**EXERCISE:**
Restate, word for word, each record that follows.

Stored data:

[Start of Attachment]

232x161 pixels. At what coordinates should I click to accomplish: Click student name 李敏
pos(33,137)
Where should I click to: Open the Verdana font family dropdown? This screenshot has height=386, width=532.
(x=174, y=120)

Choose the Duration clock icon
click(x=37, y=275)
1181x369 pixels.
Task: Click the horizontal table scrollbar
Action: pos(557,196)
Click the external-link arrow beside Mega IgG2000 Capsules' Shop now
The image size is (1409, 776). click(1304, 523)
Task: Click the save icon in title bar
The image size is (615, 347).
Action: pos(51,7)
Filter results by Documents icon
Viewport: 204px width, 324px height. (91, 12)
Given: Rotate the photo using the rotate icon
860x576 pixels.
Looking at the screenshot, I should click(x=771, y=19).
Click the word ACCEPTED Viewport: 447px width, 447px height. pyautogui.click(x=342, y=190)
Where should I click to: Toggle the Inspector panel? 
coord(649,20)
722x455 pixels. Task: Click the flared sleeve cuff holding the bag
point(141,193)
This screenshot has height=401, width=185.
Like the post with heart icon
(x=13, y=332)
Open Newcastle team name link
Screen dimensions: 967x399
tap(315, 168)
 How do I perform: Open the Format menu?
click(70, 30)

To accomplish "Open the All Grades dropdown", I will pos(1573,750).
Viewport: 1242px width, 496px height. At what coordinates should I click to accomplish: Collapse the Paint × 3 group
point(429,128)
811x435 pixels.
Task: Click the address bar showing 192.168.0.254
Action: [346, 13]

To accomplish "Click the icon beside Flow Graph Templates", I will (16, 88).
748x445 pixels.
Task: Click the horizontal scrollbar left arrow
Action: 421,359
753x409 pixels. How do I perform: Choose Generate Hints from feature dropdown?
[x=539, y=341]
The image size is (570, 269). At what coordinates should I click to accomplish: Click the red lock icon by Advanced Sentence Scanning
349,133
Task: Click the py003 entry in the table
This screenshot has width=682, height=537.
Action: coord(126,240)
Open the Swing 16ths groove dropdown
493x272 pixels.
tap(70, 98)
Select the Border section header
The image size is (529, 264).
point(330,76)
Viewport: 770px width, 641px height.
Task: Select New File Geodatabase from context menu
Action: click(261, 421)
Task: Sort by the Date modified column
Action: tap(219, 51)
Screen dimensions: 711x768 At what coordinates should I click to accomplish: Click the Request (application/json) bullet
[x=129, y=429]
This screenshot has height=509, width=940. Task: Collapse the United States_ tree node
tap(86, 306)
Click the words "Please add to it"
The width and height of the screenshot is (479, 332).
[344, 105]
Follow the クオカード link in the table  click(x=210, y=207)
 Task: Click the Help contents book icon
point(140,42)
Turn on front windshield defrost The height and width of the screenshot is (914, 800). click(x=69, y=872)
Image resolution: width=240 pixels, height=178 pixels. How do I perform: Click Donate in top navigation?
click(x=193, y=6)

[End of Attachment]

**SOLUTION BELOW:**
232x161 pixels. At what coordinates should I click to accomplish: Click student name 李敏
pos(33,137)
Where should I click to: Open the Verdana font family dropdown? This screenshot has height=386, width=532.
(x=174, y=120)

Choose the Duration clock icon
click(x=37, y=275)
1181x369 pixels.
Task: Click the horizontal table scrollbar
Action: pos(557,196)
Click the external-link arrow beside Mega IgG2000 Capsules' Shop now
The image size is (1409, 776). click(1304, 523)
Task: Click the save icon in title bar
The image size is (615, 347).
Action: pos(51,7)
Filter results by Documents icon
Viewport: 204px width, 324px height. (91, 12)
Given: Rotate the photo using the rotate icon
860x576 pixels.
Looking at the screenshot, I should click(x=771, y=19).
Click the word ACCEPTED Viewport: 447px width, 447px height. pyautogui.click(x=342, y=190)
Where should I click to: Toggle the Inspector panel? 
coord(649,20)
722x455 pixels. Task: Click the flared sleeve cuff holding the bag
point(141,193)
This screenshot has height=401, width=185.
Like the post with heart icon
(x=13, y=332)
Open Newcastle team name link
Screen dimensions: 967x399
tap(315, 168)
 How do I perform: Open the Format menu?
click(70, 30)

To accomplish "Open the All Grades dropdown", I will pos(1573,750).
Viewport: 1242px width, 496px height. At what coordinates should I click to accomplish: Collapse the Paint × 3 group
point(429,128)
811x435 pixels.
Task: Click the address bar showing 192.168.0.254
Action: [346, 13]

To accomplish "Click the icon beside Flow Graph Templates", I will (16, 88).
748x445 pixels.
Task: Click the horizontal scrollbar left arrow
Action: 421,359
753x409 pixels. How do I perform: Choose Generate Hints from feature dropdown?
[x=539, y=341]
The image size is (570, 269). At what coordinates should I click to accomplish: Click the red lock icon by Advanced Sentence Scanning
349,133
Task: Click the py003 entry in the table
This screenshot has width=682, height=537.
Action: coord(126,240)
Open the Swing 16ths groove dropdown
493x272 pixels.
tap(70, 98)
Select the Border section header
The image size is (529, 264).
point(330,76)
Viewport: 770px width, 641px height.
Task: Select New File Geodatabase from context menu
Action: click(261, 421)
Task: Sort by the Date modified column
Action: tap(219, 51)
Screen dimensions: 711x768 At what coordinates should I click to accomplish: Click the Request (application/json) bullet
[x=129, y=429]
This screenshot has height=509, width=940. Task: Collapse the United States_ tree node
tap(86, 306)
Click the words "Please add to it"
The width and height of the screenshot is (479, 332).
[344, 105]
Follow the クオカード link in the table  click(x=210, y=207)
 Task: Click the Help contents book icon
point(140,42)
Turn on front windshield defrost The height and width of the screenshot is (914, 800). click(x=69, y=872)
Image resolution: width=240 pixels, height=178 pixels. How do I perform: Click Donate in top navigation?
click(x=193, y=6)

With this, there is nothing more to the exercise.